Helaas liep het offensief vast en ontaardde het in een taaie junglestrijd. Een belangrijke factor daarbij vormden de grassen. Voor de leek zijn er maar twee soorten. Je hebt grassen die stevige zoden vormen als je niet uitkijkt en je hebt grassen met een kruipende wortel die de vertaktheid van een grootstedelijk metronet benaderen. Het slechte voorbeeld van de laatste categorie is de zogeheten kweek. Mijn Vademecum Wilde Planten zegt nogal gelaten dat bestrijding ervan op een milieuvriendelijke wijze onbegonnen werk is. En de gifspuit hanteren staat me tegen. Bovendien zou ik dan onbedoelde slachtoffers maken. De kweek groeit overal tussendoor. Dus er is eigenlijk niets anders mogelijk dan met een schepje proberen de lange, witte wortel bloot te leggen en ten slotte uit de grond te rukken. Daarbij moet je ook nog eens vermijden de wortels van de echte tuinplanten kapot te trekken.

Als ik de tijd ervoor nam leerde hetzelfde Vademecum0601BZ Lampepoetsersgras me hoe ik grassen kan herkennen. Is er sprake van een 'harig tongetje'? Hebben de aartjes kafnaalden? Zijn de kafnaalden langer dan het aartje? In dat laatste geval zie je dan langbaardgras. Maar misschien moet ik eerst eens te weten zien te komen wat een aartje is en wat een kafnaald.
Voor de moderne tuinier kan het geen kwaad om meer van grassen te weten.
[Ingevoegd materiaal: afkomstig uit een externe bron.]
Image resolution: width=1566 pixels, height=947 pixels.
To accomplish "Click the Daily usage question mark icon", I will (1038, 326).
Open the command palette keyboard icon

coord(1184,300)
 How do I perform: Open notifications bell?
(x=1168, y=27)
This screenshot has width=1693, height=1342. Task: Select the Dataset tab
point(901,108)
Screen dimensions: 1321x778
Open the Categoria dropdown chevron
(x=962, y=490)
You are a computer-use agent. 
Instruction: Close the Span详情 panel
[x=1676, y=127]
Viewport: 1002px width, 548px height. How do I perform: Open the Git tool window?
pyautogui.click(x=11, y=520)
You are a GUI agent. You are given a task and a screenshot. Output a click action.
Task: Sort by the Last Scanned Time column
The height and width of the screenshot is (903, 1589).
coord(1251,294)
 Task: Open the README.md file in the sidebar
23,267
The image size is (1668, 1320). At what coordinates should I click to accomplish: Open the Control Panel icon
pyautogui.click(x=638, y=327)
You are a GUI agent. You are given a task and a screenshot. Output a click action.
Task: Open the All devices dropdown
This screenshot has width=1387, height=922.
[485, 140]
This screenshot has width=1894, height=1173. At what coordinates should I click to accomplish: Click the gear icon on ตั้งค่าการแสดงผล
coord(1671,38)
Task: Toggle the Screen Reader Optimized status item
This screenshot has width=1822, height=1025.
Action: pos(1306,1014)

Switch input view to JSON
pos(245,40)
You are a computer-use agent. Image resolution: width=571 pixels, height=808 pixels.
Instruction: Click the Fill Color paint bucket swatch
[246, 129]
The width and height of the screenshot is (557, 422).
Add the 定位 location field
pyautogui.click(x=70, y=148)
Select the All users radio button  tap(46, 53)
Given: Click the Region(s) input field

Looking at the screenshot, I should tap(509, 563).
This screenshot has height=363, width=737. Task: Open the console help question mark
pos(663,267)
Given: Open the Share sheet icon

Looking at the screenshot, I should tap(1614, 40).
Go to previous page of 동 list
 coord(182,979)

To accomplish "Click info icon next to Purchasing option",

Ze zijn in de mode en lijken niet te stuiten.

In mijn ogen is siergras eigenlijk net zo'n plaag als wild gras. Er is maar één plaats waar gras thuishoort en dat is in het gazon. Maar de internationale zegetocht van onze landgenoot Piet Oudolf die de heerlijkheid van siergras predikt, houdt nog steeds aan. Weg met vaste planten en sierplanten en leve het gras. Die boodschap wordt flink rondgetoeterd.
Zo weet ik nu ook dat bamboe onder gras valt en wel onder 'grassen', dit ter onderscheid van 'cipergrassen' en 'russen'. Iedere keer dat ik in een tuin bamboe zie staan ben ik geneigd Artis te bellen met de vraag of ze niet voor een paar dagen een pandabeer te leen hebben om het kaal te vreten. Een tuin is geen jungle, misschien is het wel zo simpel.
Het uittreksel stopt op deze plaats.